Sesotho is the same as Spedi, I don't understand why they call themselves different (even the language is the same). Anyways

Early Sotho origins and history is largely unknown, but Ironworkers, who were probably Sotho-speakers, were at Phalaborwa from the eighth century and at Melville Koppies in the Johannesburg area from the eleventh century. Oral tradition has it that the founding lineage knew the art of smelting and ancient ritual dances are associated with it.
Archaeologists have produced indisputable evidence of Sotho-speaking people smelting at widely dispersed places in Gauteng, the North West Province, the Northern Province, and Botswana. The first pottery in South Africa associated with the Sotho is called Icon and dates to between 1300 and 1500. As with the Nguni, anthropological and linguistic data suggest an East African origin for Sotho-Tswana speakers, in this case in what is now Tanzania.
By 1500 the Sotho groups had expanded to the south and west and separated into the three distinct clusters; the South Sotho (later became the Basuto and Sotho), the West Sotho (later the Tswana), and the North Sotho (later the Pedi). It is important to note however that all three clusters share very similar dialects, beliefs and social structures and the main distinctions between the three groups were only established as a result of the early 19th century difiqane period.
Most Sotho people were herders of cattle, goats, and sheep, and cultivators of grains and tobacco. In addition, the Sotho people were skilled craftsmen, renowned for their metalworking, leatherworking, and wood and ivory carving. In fact, most archaeologists presume the Sotho were the main body of early stone builders in this part of the country, because Iron Age sites studied by them resemble the areas reported by early eyewitnesses very closely.
The South Sotho cluster is associated with the Fokeng, who are today Sotho-speaking. They were long believed to be the first Sotho speakers on the highveld and have always been respected by oral historians as the most ancient of the Sotho peoples. Recent archaeological research has suggested, however, that the Fokeng were originally Nguni in culture and dispersed from Ntsuanatsatsi near Frankfort in the present Free State. They reached the edges of the Caledon valley in the 1600s, where the Phetla had already settled. North of the Vaal they made contact with Southwestern and then Western Sotho-Tswana folk.

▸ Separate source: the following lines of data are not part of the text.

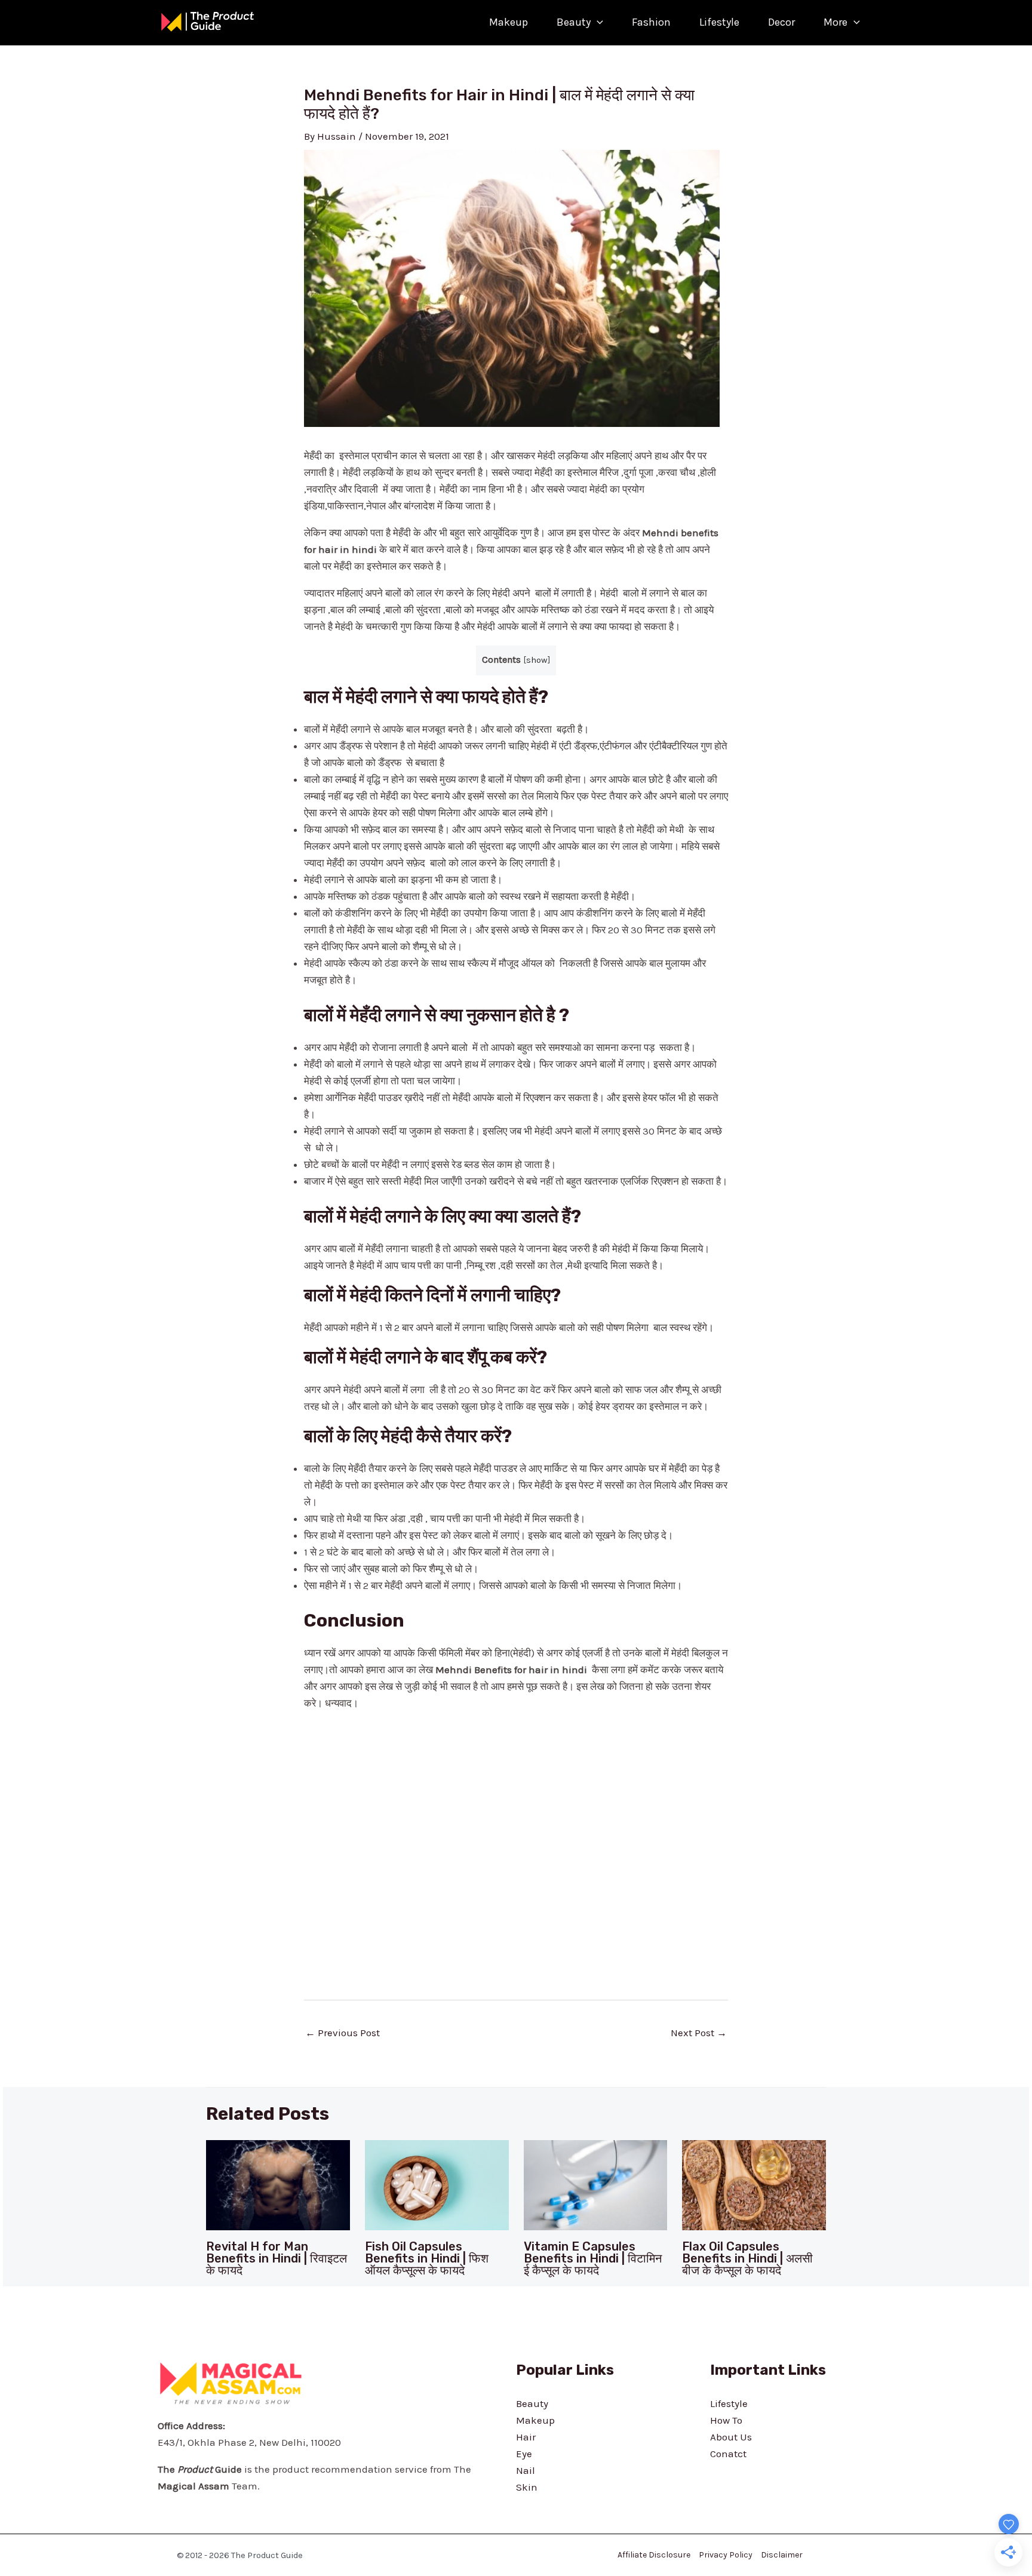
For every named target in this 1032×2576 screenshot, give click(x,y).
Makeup (508, 22)
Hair (526, 2437)
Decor (781, 22)
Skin (527, 2487)
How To (726, 2420)
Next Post (699, 2033)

In the Waterberg in the 1600s, conflict over limited resources seems to have provoked discord, in this case between Nguni speakers and mixed groups of Fokeng and Western Sotho-Tswana people. Sometime before 1700, some Western Sotho-Tswana people, including Kwena communities, moved south across the Vaal, into the Fokeng area. As a result of this contact and acculturation, the Fokeng became Sotho and, in the Free State, all but vanished.

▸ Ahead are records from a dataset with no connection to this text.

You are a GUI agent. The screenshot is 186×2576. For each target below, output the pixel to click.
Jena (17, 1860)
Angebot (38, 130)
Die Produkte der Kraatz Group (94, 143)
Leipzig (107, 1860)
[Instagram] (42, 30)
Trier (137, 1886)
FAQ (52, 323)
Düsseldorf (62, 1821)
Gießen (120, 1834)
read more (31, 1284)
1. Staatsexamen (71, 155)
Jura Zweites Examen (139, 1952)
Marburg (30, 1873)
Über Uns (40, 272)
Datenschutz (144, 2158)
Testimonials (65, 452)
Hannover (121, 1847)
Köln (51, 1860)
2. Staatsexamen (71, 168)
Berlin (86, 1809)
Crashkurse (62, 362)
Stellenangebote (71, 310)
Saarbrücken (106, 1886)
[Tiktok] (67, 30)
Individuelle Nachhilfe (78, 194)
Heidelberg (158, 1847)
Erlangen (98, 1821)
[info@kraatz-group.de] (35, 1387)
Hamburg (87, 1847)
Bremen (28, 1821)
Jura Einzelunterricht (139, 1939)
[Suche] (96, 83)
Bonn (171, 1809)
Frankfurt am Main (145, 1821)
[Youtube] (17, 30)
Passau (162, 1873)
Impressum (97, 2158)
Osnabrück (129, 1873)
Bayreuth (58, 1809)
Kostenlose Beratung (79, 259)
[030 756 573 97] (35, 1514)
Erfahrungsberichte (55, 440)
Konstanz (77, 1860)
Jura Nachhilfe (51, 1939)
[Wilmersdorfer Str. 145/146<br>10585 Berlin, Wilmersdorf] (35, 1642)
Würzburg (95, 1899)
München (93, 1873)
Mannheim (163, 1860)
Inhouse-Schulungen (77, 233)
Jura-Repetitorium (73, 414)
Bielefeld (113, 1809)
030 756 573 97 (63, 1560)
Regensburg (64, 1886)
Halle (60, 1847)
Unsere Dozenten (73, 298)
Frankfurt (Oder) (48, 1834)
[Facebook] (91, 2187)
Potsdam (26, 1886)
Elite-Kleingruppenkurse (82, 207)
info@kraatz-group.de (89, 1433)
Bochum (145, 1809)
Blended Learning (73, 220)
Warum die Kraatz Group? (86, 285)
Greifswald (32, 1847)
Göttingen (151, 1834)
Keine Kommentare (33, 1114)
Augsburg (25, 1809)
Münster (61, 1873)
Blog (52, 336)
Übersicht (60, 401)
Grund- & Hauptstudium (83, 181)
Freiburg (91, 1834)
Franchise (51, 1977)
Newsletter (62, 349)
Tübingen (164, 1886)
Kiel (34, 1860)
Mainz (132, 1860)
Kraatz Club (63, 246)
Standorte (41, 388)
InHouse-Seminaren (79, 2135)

In turn, Western and Southwestern groups in the 1700s adopted building in stone from the Fokeng. People of each cluster built distinctive stonewalled settlements, which presumably reflected the details of their earlier settlements of wood and thatch. The variously organised settlements, like ceramics, allow archaeologists to trace movement and interaction across the landscape. What is clear is that pulses of settlement shifts and conflict seem to have been at least partly a response to climatic flux during the Little Ice Age. For instance, an improved climate after 1700 made it possible for Southwestern Sotho-Tswana to settle south of the Vaal River, on the western edges of Fokeng-Kwena territory.

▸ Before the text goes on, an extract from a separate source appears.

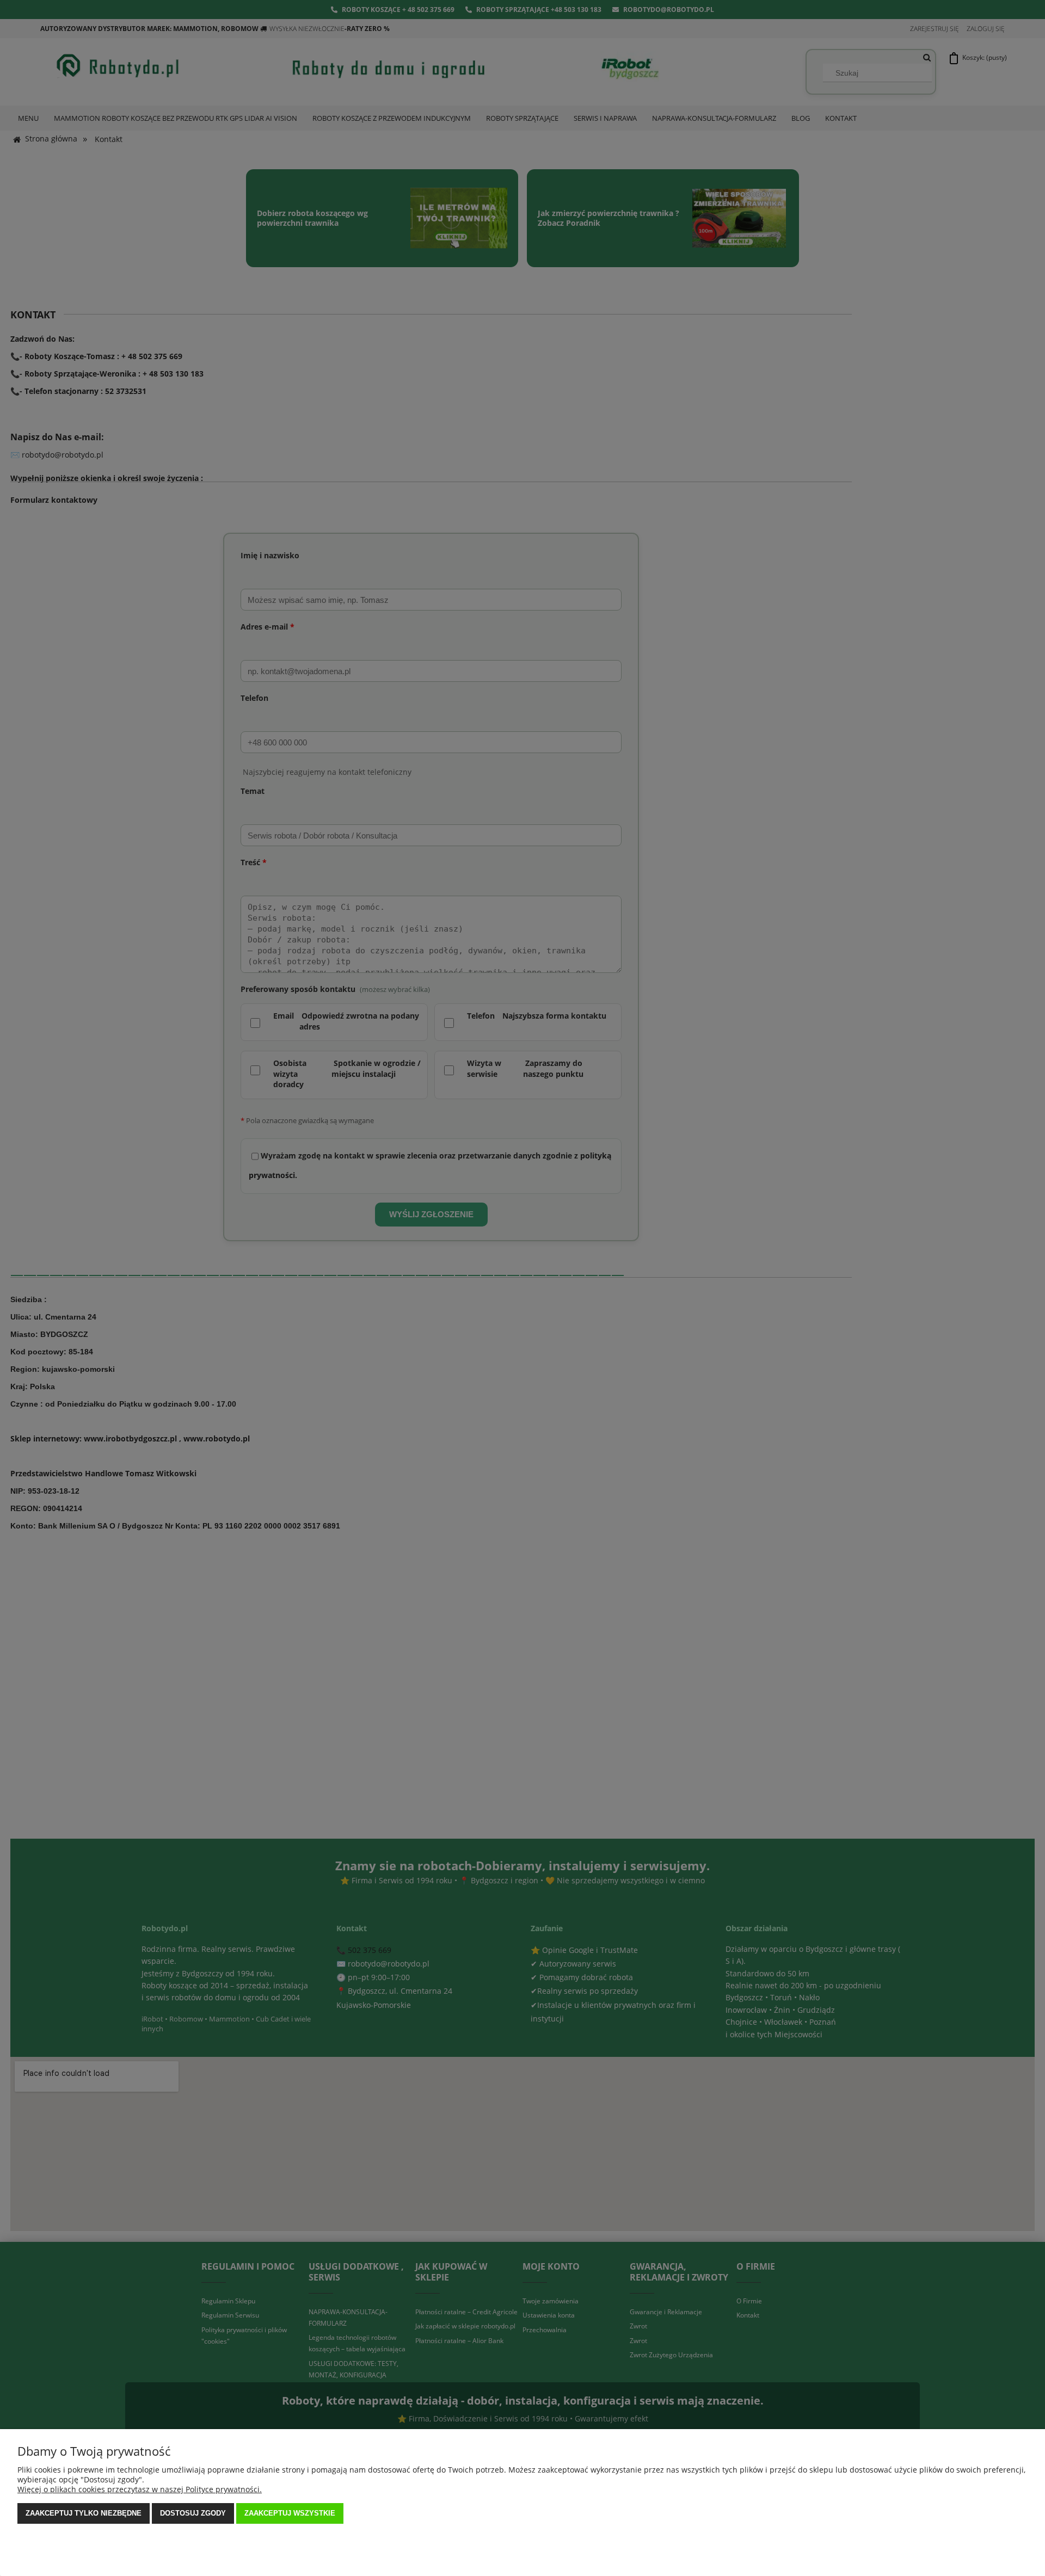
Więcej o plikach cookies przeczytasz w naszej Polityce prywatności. (139, 2489)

From 1750 onwards, intensifying trade and more intrusive colonial expansion increasingly affected Sotho-Tswana societies. Competition and conflict for resources eventually forced some chiefdoms to 'implode' into huge defensive settlements such as Molokwane, Kaditshwene and Dithakong, which in the early 1800s housed 10 000 people or more.
Early travelers to South Africa reported that the South Sotho people were highly skilled in carving ivory and wood and they said their leatherwork was 'as soft as chamois leather'. Fragments of Sung celadon ware from the twelfth century, found at Mapungubwe, indicate a connection with China through the Limpopo waterways long before Europeans set foot in south east Africa. The traditional conical South Sotho hat also indicates oriental influence.
Chiefdoms split repeatedly, usually as a result of rivalries between contenders for the position of chief. Irregular infiltration of fugitive groups occurred from the Highveld to the Lowveld, and from Swaziland and northern KwaZulu Natal into the interior. The Lobedu, the southward moving gold-mining Venda, and small groups of Tsonga from Mozambique settled among the Sotho and a long process of cultural interaction took place.